##### Provided records #####
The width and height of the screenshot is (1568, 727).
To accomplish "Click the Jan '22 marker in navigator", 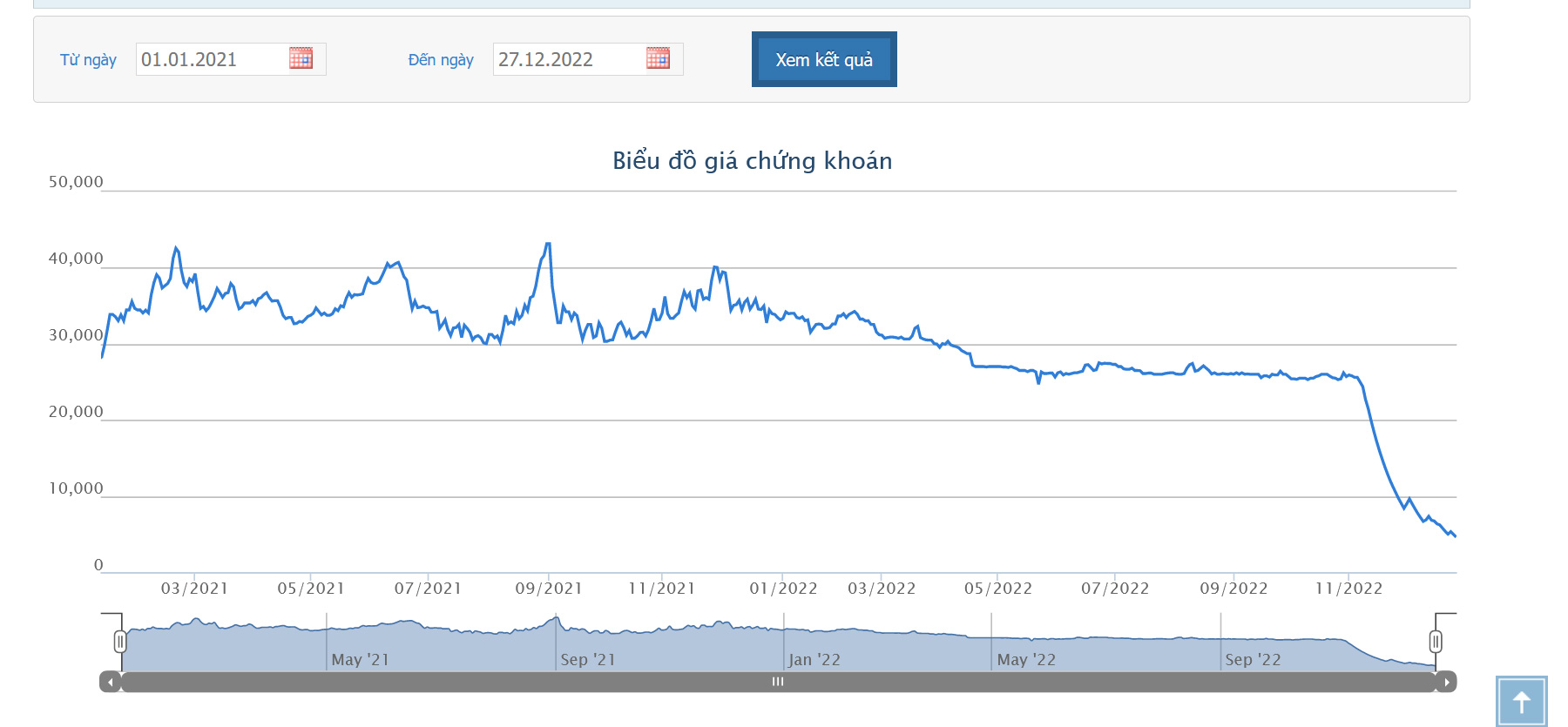I will [814, 659].
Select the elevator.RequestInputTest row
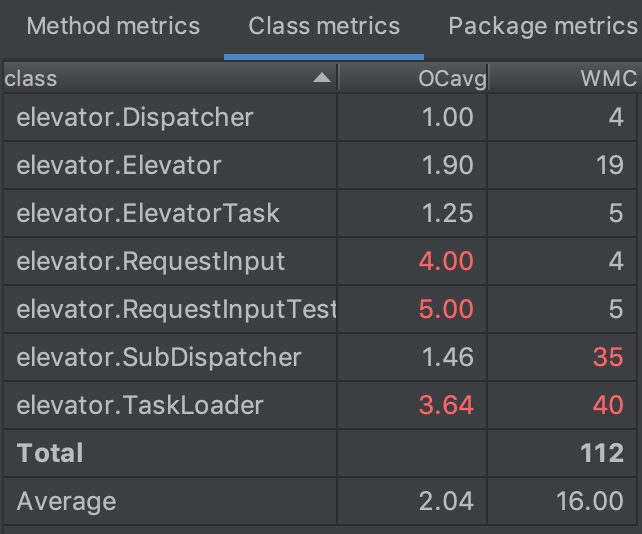 point(176,309)
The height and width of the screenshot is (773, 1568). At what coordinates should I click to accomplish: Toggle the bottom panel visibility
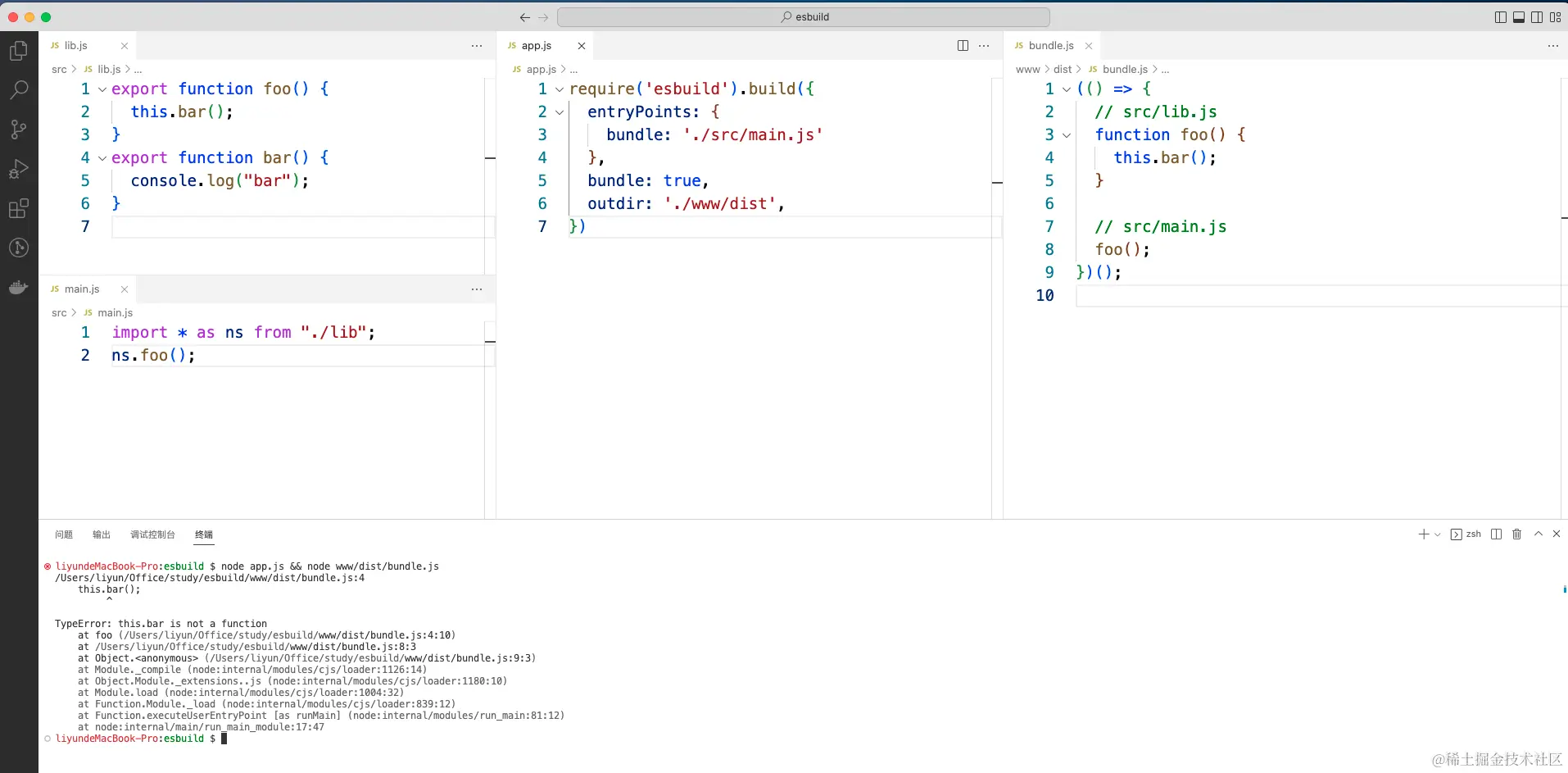pyautogui.click(x=1518, y=17)
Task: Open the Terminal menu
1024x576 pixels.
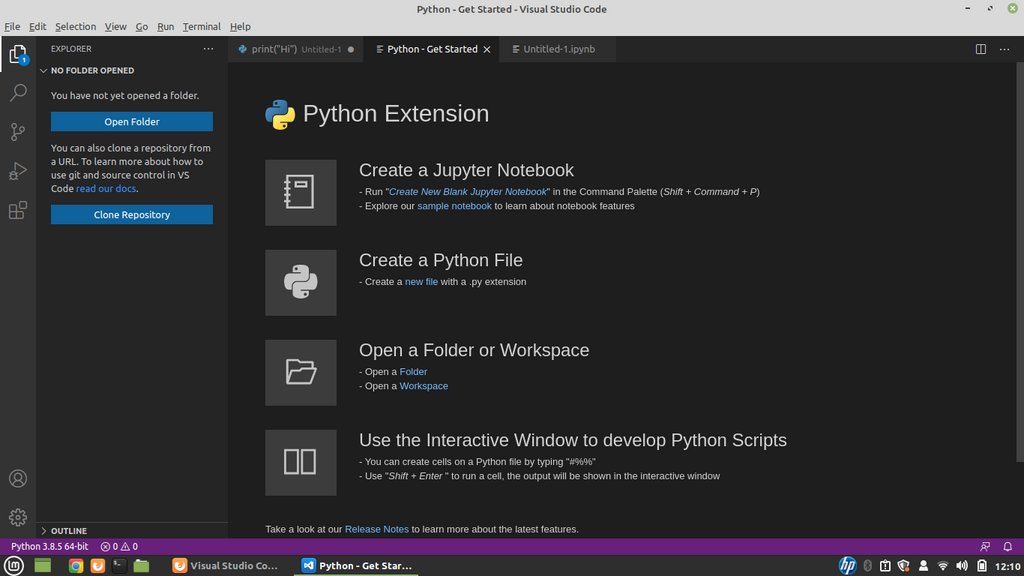Action: click(201, 26)
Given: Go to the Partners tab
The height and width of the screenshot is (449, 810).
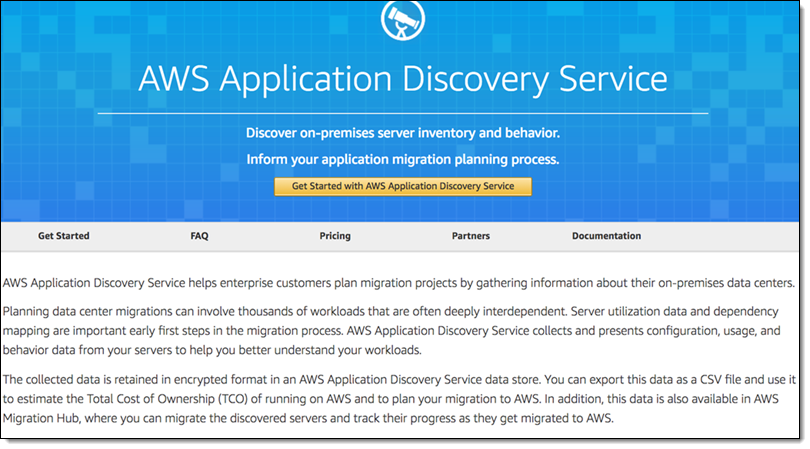Looking at the screenshot, I should tap(471, 236).
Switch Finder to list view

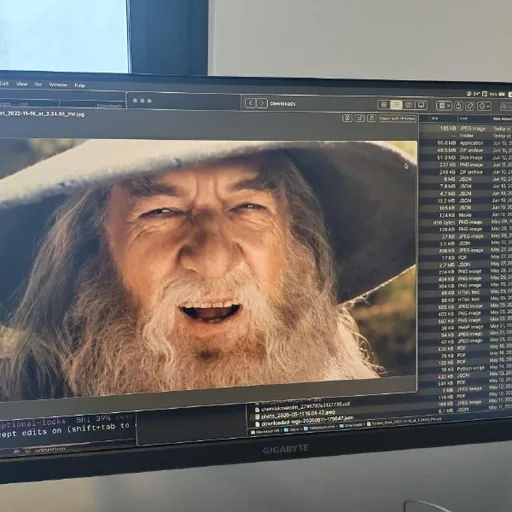[396, 105]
#####
* _Your goal_: No pictures belong in the copy: reproduce exactly the lines above from the one that contains "Select the elevator.RequestInputTest row" through the last line of the entries.

* _Answer to this exercise_:
Select the elevator.RequestInputTest row
 point(176,309)
The height and width of the screenshot is (773, 1568). At what coordinates should I click to accomplish: Toggle the bottom panel visibility
pyautogui.click(x=1518, y=17)
Task: Open the Terminal menu
1024x576 pixels.
Action: click(201, 26)
Given: Go to the Partners tab
The height and width of the screenshot is (449, 810).
Looking at the screenshot, I should tap(471, 236).
Switch Finder to list view

[396, 105]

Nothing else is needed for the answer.